The memories of those who saw Cohen perform are sharp and precise. A soldier named Shlomi recalls an attack on the Africa side, after Israeli troops had crossed the Suez. An Egyptian plane overhead, firing at the soldiers below. One soldier manning a machine gun on an armored personnel carrier shot the plane down. Later Shlomi, after roaming through the desert looking for fuel cans returned to the improvised base camp and recalls hearing a voice. He said he felt like Moshe, hearing the voice and he walked toward it. He saw someone sitting on a steel helmet resting on the sand, with a guitar, singing – it was Leonard Cohen.

There could be much to say about the battles of the Yom Kippur War – 2600 lives lost. How perilously close Israel was to the precipice. And I’m sure many here (not including those in the 20s and 30s group, and I would add even those in their 40s) can remember where they were and how they learned that Israel was being attacked and what they did to offer help and resources to the Jewish state.

But this is about Leonard Cohen’s journey and the significance and impact his experiences in Sinai had on him and its relevance to this season of return and repentance. Cohen was reluctant to talk about his experiences in the Yom Kippur War, of being up close to war and its horrors, to see young men die. He did return to Hydra, to Suzanne and Adam, probably to appreciate the mundane and ordinary, which is what the war was waged to protect. They had another child and he began writing music again…. he had something to say. This rebirth gave us “Hallelujah” and “Dance Me to the End of Love” and so many others.

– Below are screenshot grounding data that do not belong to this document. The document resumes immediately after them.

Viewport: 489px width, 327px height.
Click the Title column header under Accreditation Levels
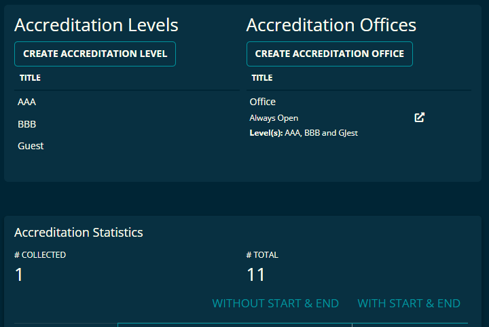point(31,78)
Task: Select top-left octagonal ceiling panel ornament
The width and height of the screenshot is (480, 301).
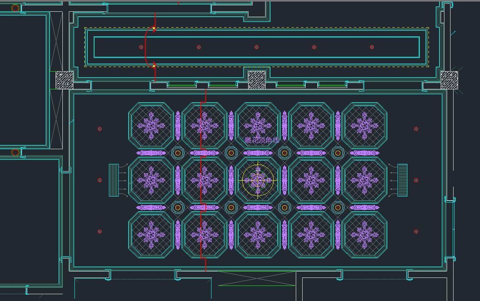Action: coord(151,125)
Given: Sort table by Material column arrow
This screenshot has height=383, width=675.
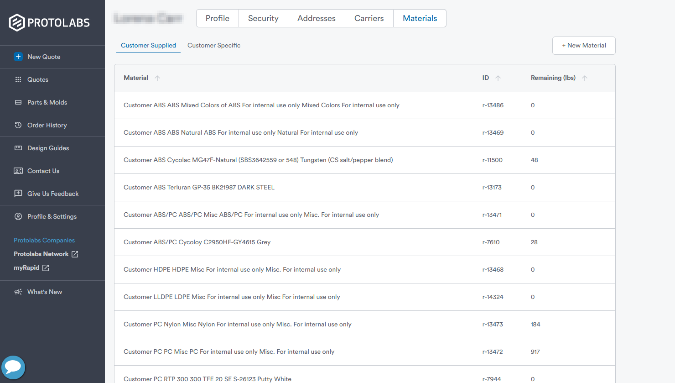Looking at the screenshot, I should [x=157, y=78].
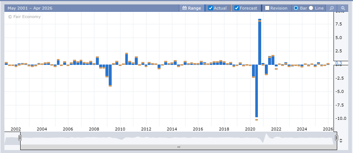Uncheck the Forecast series checkbox
Image resolution: width=353 pixels, height=153 pixels.
237,8
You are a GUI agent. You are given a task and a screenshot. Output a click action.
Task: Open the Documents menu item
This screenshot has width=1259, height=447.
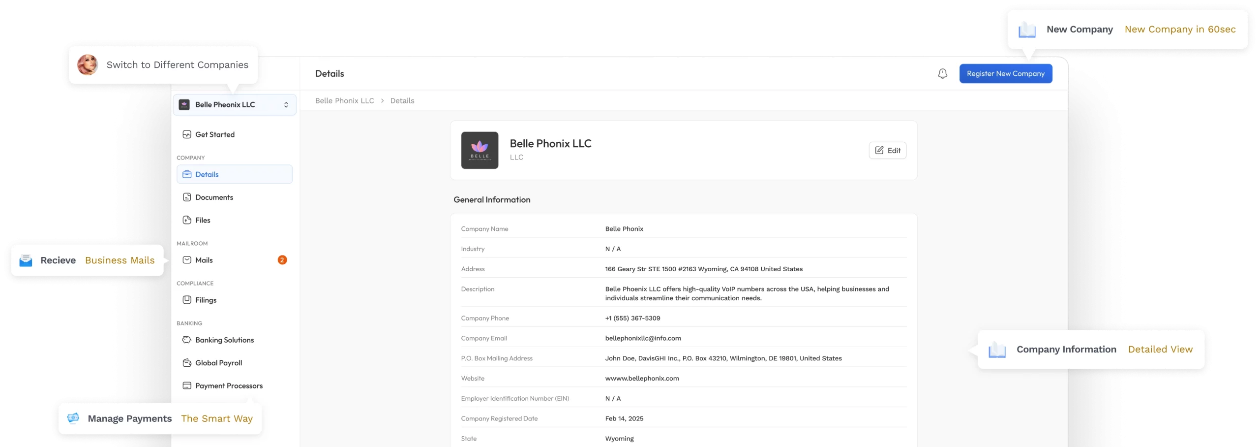click(x=214, y=197)
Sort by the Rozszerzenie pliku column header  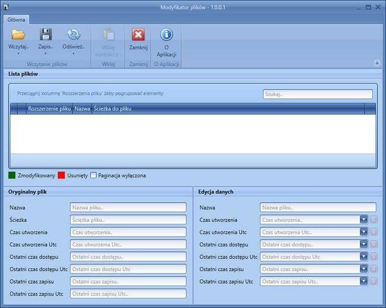(x=49, y=109)
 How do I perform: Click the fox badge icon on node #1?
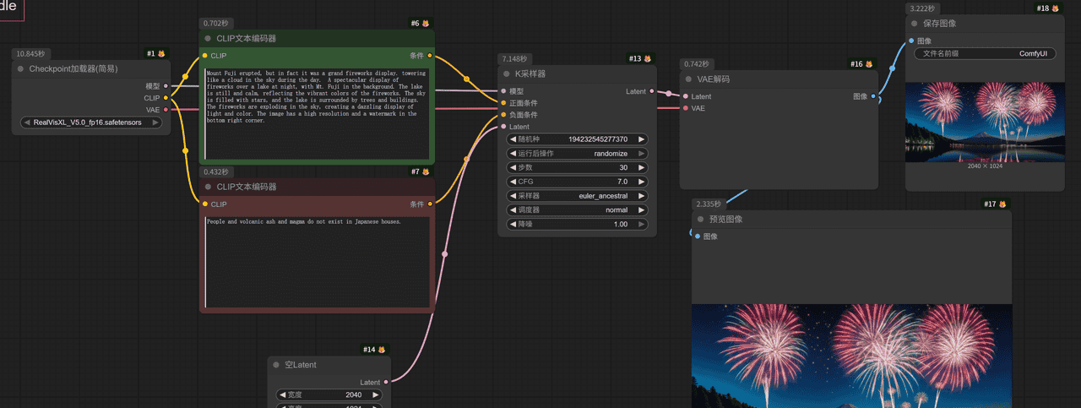coord(161,54)
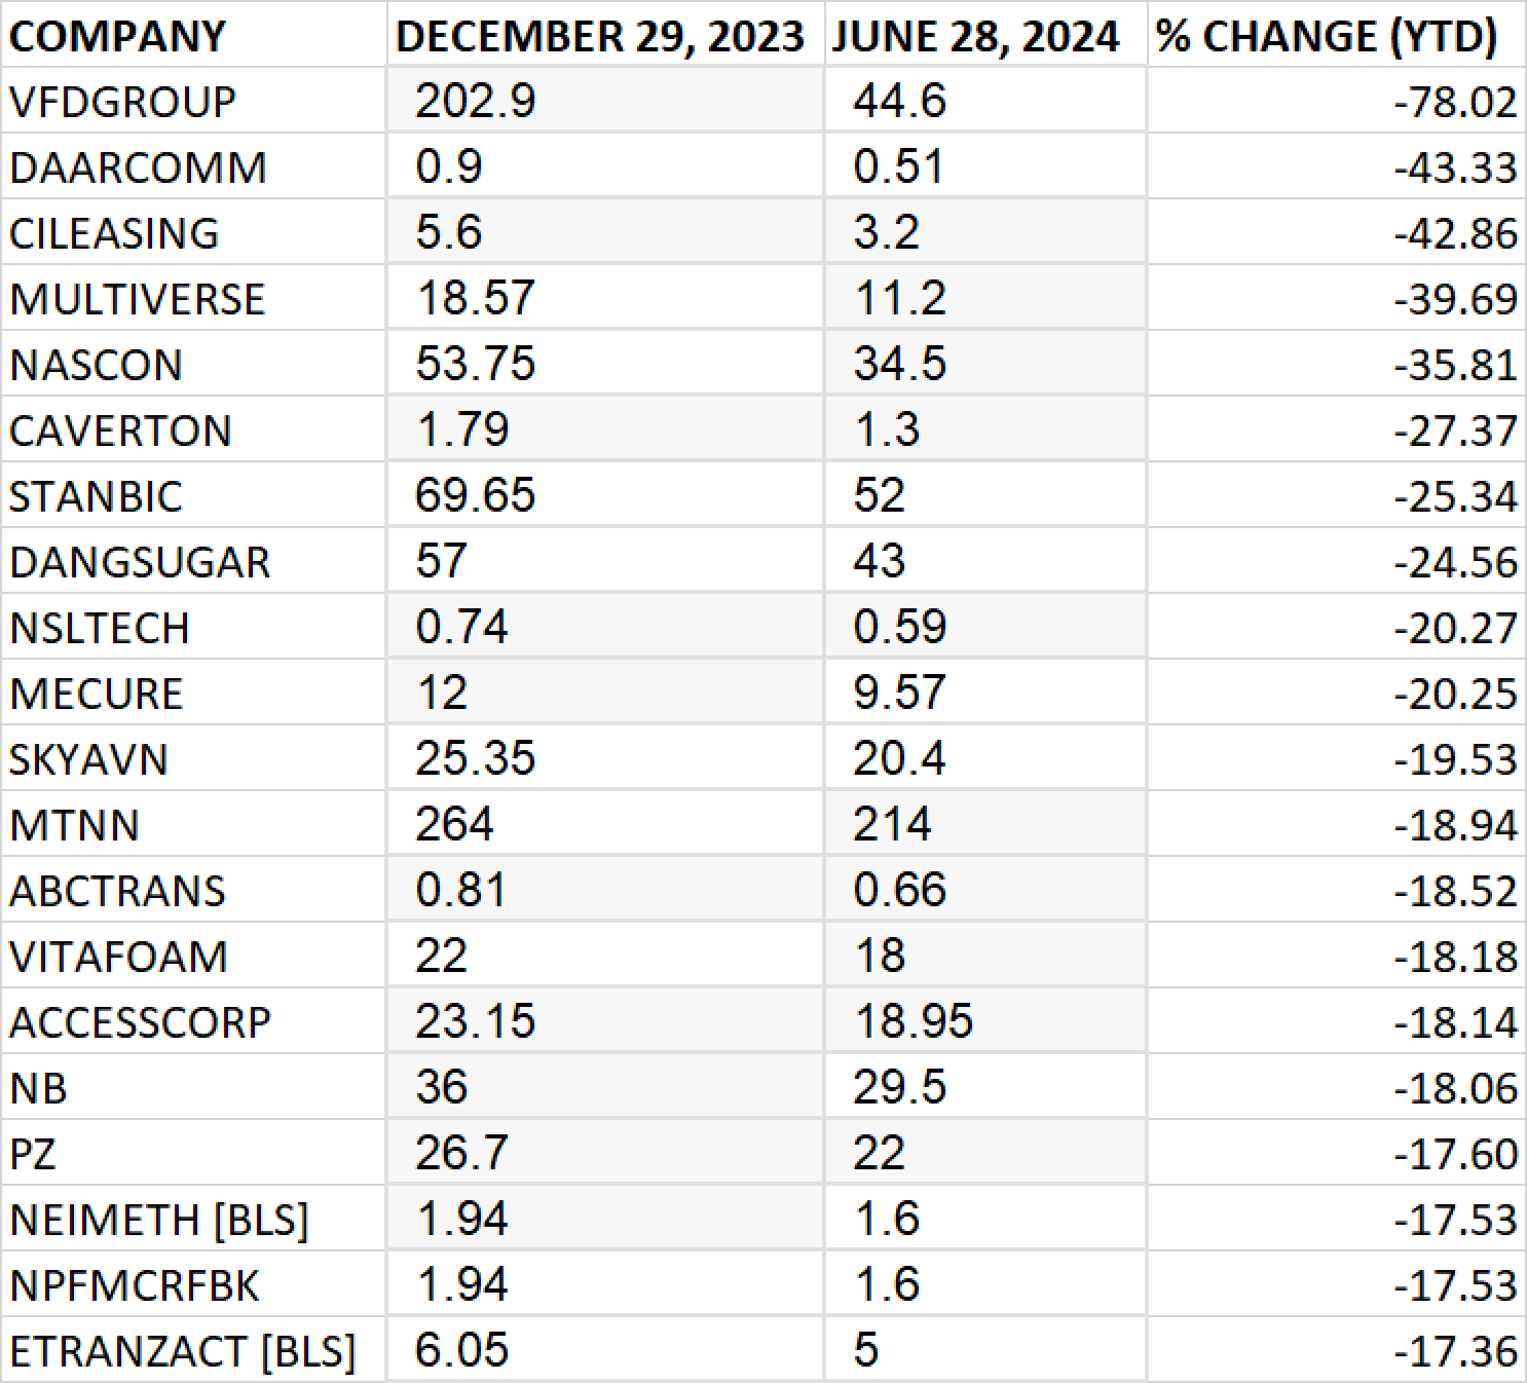Click the PZ -17.60 change cell
The width and height of the screenshot is (1527, 1383).
point(1337,1154)
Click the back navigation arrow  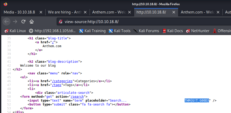click(7, 22)
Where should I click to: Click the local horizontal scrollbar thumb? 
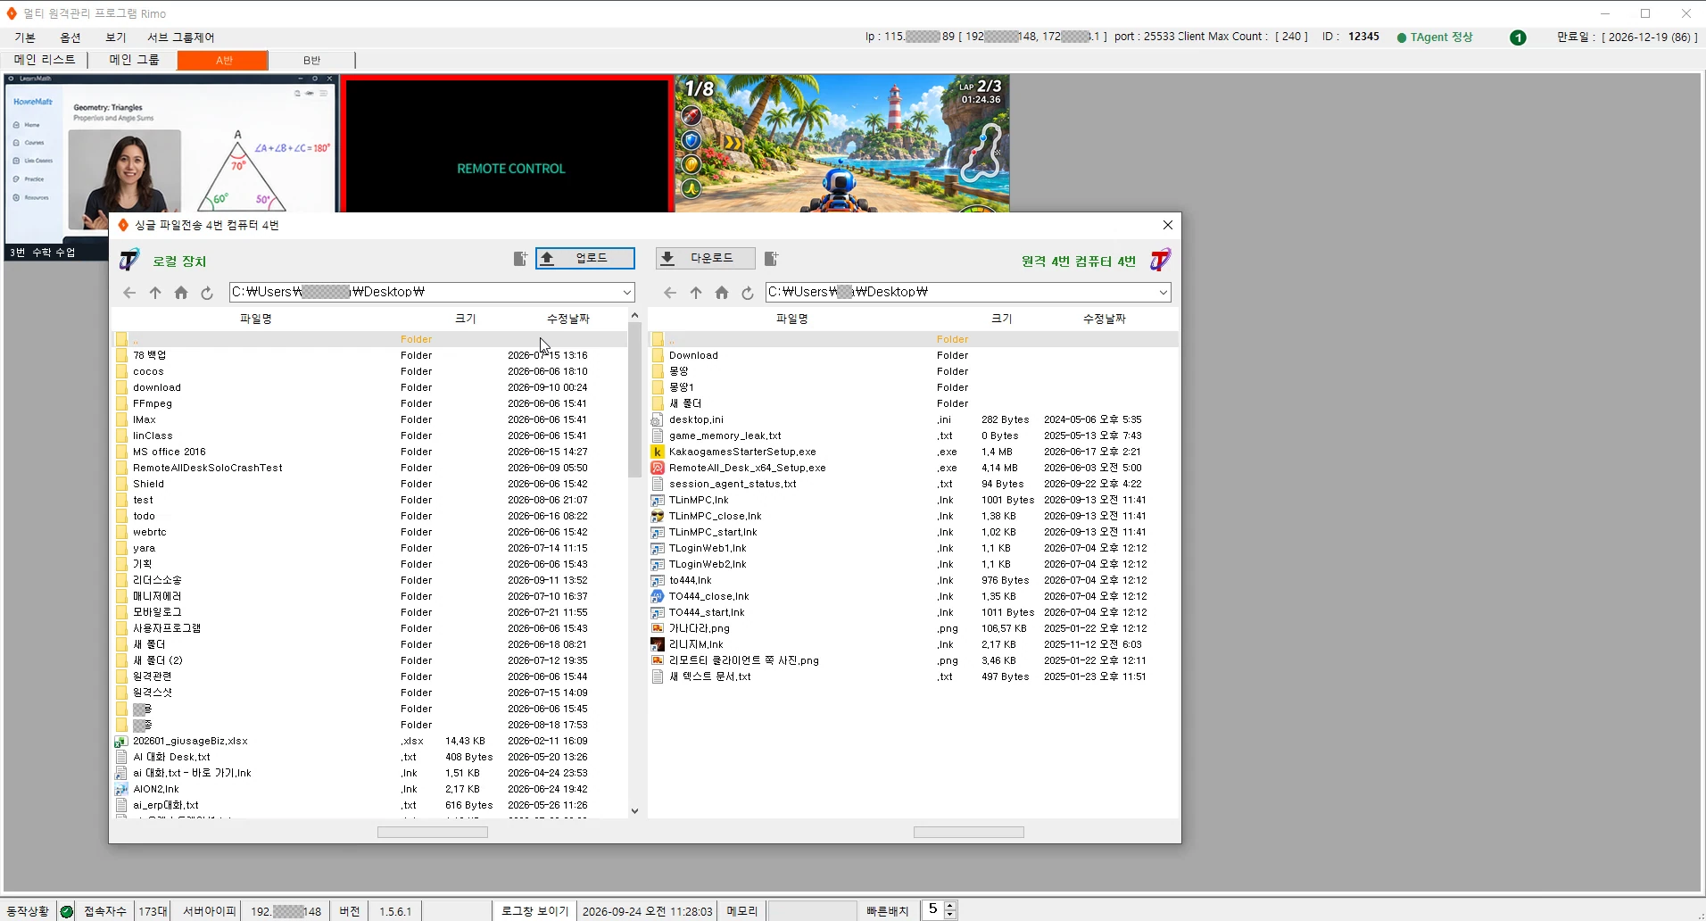coord(433,832)
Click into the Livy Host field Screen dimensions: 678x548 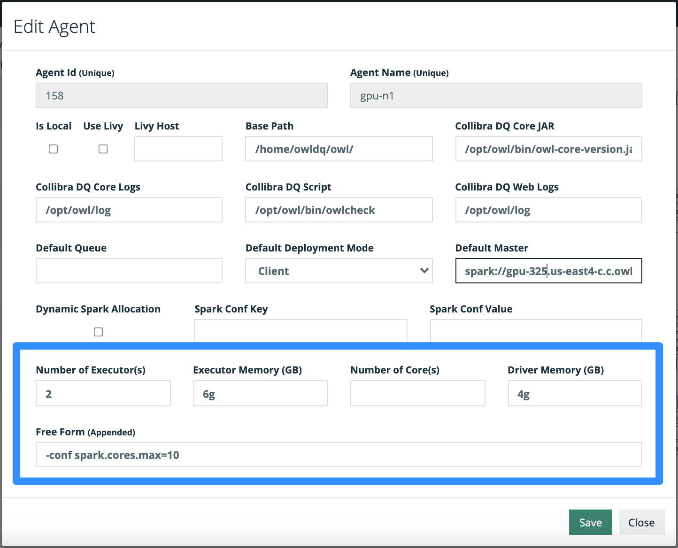178,149
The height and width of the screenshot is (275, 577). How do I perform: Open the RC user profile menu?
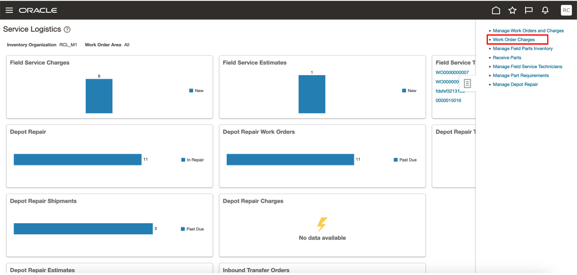(566, 10)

So we come to Cohen’s version of the U-ne-taneh Tokef…. Who By Fire. He wrote it just months after his experiences in the Sinai. And it was released in 1974 on the first album following the war. Think about the prayer, recited on Yom Kippur and shortly after, Israelis learned the nation was under attack. From the shul to prepare for reserve duty – nothing could be more dramatic, more real than listing the ways peoples’ lives could end in the coming year and going off to defend your country.

Cohen, who grew up in an Orthodox synagogue and knew the prayer, its meaning and significance – all knowing God who inscribes and seals mortals for the coming year, who will die and who will be born, who will die in the right time and who will die an untimely death, who by water, who by fire …. And you know the rest.

He took that prayer with his experience in Israel, among soldiers, and gave us Who By Fire –

And who by fire, who by water
Who in the sunshine, who in the night time,
Who by high ordeal, who by common trial
Who in your merry merry month of May
Who by very slow decay
And who shall I say is calling?

Matti Friedman tells the story of Kibbutz Beit Hashita, that tragically lost 11 of its young men in the Yom Kippur War – the next generation of the kibbutz. This was a particularly secular kibbutz where the members didn’t really observe Yom Kippur. After the war, Yom Kippur became a day of mourning on the kibbutz. Some years later an Israeli songwriter, Yair Rosenblum, visited Kibbutz Beit Hashita where he wrote a new melody for the U-netaneh tokef. He combined European cantorial melodies, Sephardic tunes and modern Israeli music. That melody is used in many Israeli synagogues. And then Israeli singer Aya Korem translated Cohen’s song into Hebrew and layered it on to Rosenblum’s melody. Listen here.

Leonard Cohen seems like Jonah – in that he tries to escape. But his escape route brings him right back to his roots, to who he is. He had to go back out on the road doing concerts around 2009 when he discovered his manager had stolen his savings. He played in Israel, and if you go to the Anu Museum in Tel Aviv, you can see a clip from that concert at the end, when Eliezer Ha-Cohen raised his hands, parted his fingers and blessed the crowd with the Priestly Benediction and left the stage.

May our t’shuvah be meaningful and fulfilling. G’mar hatimah tovah. Shabbat shalom.